▶ **What you are asked to do**
Would you please copy each line below that includes the string "label"?
:: Listed entries
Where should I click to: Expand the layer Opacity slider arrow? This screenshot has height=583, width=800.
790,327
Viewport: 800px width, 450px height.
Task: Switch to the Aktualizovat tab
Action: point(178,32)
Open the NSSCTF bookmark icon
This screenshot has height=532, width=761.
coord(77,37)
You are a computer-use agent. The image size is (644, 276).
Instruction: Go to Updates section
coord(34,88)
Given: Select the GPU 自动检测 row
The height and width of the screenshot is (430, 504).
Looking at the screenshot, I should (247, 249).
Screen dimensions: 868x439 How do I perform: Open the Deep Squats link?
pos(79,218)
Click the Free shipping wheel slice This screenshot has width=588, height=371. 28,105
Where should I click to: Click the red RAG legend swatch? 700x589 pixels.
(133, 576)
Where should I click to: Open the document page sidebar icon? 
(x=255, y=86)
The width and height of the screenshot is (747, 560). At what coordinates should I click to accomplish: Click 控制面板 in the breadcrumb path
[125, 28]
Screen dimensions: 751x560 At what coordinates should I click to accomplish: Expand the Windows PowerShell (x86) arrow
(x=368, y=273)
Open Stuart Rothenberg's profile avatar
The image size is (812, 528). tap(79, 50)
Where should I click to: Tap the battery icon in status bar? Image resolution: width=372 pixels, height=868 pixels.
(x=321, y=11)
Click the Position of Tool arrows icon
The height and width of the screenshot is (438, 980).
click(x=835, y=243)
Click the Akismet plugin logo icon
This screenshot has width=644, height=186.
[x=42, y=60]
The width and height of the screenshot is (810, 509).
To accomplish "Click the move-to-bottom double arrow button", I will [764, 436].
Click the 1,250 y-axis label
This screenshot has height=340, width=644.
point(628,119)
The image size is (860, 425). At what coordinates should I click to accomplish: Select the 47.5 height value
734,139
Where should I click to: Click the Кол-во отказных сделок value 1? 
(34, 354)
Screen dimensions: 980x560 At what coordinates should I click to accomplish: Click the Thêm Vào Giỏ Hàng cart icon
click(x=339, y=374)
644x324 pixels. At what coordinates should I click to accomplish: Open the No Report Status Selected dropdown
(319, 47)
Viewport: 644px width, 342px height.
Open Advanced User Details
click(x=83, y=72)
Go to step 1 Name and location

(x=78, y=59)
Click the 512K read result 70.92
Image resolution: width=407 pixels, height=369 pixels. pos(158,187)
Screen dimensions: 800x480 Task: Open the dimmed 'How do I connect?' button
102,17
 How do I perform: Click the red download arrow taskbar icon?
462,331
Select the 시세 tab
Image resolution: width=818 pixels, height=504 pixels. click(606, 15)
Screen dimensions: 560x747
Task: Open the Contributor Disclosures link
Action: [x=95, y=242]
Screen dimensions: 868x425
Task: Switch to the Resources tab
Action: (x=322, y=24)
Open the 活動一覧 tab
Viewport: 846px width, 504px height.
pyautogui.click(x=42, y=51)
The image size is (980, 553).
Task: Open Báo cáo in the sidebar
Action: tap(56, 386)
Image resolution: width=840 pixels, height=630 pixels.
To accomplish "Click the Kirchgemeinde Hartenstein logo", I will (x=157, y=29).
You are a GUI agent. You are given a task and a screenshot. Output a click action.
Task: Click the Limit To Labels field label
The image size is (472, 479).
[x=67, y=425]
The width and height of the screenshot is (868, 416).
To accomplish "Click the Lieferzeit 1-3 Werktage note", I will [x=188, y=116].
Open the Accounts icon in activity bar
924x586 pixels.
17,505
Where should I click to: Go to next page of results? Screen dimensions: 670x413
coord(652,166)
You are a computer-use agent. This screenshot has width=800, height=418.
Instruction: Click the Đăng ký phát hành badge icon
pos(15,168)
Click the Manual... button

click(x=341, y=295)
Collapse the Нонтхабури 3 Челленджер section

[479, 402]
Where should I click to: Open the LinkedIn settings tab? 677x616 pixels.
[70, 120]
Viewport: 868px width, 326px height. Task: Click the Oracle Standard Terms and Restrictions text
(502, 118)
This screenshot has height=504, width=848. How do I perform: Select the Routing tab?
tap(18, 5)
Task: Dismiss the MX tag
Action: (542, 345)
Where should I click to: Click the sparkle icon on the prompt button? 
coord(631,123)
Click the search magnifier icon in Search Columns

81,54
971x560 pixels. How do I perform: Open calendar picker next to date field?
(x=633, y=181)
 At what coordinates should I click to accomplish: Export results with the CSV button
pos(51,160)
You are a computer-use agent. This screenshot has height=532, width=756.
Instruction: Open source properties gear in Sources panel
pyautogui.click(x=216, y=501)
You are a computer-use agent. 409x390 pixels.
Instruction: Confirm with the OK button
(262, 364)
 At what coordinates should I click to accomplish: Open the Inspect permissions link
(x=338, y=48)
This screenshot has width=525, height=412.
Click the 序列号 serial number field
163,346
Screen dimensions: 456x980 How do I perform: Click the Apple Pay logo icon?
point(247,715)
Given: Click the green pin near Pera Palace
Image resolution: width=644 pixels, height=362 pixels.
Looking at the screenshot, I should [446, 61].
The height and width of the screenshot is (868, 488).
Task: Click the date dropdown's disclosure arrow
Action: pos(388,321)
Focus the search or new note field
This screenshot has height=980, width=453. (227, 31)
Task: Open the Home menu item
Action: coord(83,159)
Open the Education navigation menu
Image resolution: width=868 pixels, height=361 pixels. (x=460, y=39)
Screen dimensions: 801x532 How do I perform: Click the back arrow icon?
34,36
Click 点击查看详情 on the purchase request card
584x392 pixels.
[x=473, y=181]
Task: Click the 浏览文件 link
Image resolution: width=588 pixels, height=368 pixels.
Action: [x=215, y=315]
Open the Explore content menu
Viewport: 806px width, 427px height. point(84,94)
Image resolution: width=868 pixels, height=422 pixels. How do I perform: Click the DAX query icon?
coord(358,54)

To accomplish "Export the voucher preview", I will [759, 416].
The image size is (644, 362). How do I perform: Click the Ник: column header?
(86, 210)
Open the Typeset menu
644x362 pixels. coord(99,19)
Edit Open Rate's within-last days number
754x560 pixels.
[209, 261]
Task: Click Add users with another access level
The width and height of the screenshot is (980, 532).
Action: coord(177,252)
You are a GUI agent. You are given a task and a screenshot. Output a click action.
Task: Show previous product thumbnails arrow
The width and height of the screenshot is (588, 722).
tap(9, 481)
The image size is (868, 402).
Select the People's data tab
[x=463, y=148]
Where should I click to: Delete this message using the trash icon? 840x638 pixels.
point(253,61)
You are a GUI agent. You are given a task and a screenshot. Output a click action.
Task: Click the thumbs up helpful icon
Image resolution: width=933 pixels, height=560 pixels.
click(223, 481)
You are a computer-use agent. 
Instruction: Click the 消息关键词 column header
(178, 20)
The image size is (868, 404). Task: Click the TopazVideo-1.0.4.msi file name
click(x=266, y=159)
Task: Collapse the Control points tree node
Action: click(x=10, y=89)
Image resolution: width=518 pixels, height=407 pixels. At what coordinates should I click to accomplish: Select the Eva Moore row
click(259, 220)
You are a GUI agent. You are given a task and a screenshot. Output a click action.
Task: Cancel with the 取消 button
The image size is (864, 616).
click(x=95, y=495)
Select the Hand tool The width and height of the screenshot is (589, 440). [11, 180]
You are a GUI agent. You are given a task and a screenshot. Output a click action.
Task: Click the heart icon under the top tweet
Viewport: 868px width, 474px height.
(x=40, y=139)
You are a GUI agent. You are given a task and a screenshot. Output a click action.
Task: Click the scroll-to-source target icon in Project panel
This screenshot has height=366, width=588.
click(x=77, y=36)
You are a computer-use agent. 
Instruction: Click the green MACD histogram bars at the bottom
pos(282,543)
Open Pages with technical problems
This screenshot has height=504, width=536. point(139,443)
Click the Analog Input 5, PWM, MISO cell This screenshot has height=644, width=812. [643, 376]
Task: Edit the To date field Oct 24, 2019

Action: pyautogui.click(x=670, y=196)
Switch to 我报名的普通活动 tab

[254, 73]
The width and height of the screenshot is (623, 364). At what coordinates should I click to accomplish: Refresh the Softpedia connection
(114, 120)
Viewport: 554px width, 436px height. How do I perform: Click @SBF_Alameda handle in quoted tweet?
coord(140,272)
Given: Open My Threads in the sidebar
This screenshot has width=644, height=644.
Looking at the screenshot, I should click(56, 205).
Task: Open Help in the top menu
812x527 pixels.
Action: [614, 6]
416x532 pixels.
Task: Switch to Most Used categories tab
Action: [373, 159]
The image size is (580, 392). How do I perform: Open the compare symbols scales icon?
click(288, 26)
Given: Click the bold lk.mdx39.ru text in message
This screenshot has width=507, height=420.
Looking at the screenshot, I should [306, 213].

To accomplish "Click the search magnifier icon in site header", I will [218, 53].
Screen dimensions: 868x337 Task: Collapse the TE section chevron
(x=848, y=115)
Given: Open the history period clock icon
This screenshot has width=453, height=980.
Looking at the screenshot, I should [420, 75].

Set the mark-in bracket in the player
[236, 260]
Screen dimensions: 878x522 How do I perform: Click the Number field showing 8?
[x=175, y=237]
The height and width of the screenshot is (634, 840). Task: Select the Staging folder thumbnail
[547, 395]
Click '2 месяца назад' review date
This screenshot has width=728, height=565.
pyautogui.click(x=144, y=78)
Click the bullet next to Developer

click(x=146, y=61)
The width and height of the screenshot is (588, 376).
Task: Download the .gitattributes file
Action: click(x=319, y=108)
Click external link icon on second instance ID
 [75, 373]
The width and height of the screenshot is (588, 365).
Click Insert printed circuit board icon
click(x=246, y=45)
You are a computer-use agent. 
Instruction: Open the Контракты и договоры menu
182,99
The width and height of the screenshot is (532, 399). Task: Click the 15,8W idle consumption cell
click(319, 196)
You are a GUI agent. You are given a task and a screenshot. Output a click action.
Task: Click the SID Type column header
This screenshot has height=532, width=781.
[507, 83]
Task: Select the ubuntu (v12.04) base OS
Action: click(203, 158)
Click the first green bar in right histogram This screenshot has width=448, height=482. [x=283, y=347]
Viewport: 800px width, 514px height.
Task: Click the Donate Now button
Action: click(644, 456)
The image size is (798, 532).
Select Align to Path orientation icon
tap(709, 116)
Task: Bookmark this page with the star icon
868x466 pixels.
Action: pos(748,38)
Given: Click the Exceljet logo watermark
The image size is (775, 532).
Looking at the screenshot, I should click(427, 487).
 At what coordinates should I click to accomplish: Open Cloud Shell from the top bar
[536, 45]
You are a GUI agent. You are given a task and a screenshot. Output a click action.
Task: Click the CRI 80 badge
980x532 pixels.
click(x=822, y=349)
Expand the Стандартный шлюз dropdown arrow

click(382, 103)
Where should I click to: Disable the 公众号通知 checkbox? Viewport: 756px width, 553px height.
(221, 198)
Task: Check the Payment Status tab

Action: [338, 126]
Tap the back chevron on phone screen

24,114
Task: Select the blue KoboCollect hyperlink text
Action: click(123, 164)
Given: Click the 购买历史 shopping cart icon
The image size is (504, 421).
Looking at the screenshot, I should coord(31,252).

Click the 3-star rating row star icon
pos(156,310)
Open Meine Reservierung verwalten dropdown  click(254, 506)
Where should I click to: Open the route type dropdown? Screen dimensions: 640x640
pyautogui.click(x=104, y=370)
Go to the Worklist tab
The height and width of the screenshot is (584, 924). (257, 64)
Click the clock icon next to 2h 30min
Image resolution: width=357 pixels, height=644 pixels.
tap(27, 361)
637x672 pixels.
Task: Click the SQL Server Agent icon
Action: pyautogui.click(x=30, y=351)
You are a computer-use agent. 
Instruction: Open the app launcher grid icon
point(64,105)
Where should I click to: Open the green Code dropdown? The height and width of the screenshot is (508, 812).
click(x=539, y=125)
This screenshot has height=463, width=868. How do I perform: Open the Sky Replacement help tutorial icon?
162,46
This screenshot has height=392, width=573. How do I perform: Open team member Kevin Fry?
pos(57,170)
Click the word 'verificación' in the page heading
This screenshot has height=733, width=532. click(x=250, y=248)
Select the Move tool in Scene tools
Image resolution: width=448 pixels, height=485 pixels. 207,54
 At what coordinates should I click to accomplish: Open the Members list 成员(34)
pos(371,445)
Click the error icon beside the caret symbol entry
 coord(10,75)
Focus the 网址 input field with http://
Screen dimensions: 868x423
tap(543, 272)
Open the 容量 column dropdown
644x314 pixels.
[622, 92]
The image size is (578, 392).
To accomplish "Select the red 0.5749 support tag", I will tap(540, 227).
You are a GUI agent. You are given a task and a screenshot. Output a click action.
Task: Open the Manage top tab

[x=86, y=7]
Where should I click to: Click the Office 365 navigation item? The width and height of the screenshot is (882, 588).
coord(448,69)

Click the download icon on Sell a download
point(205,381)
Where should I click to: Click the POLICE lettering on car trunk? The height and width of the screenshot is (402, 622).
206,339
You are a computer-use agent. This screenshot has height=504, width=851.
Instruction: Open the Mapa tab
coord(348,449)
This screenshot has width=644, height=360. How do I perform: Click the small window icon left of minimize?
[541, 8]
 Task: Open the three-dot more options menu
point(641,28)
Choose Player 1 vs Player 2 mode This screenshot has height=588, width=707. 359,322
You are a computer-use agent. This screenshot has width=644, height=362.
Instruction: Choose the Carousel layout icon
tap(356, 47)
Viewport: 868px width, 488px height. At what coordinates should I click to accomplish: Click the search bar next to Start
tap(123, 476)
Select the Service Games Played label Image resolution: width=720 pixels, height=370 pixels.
::::
▶ **Your solution**
Click the 1,250 y-axis label
Task: Click the Limit To Labels field label
Select the Service Games Played label Image resolution: width=720 pixels, height=370 pixels.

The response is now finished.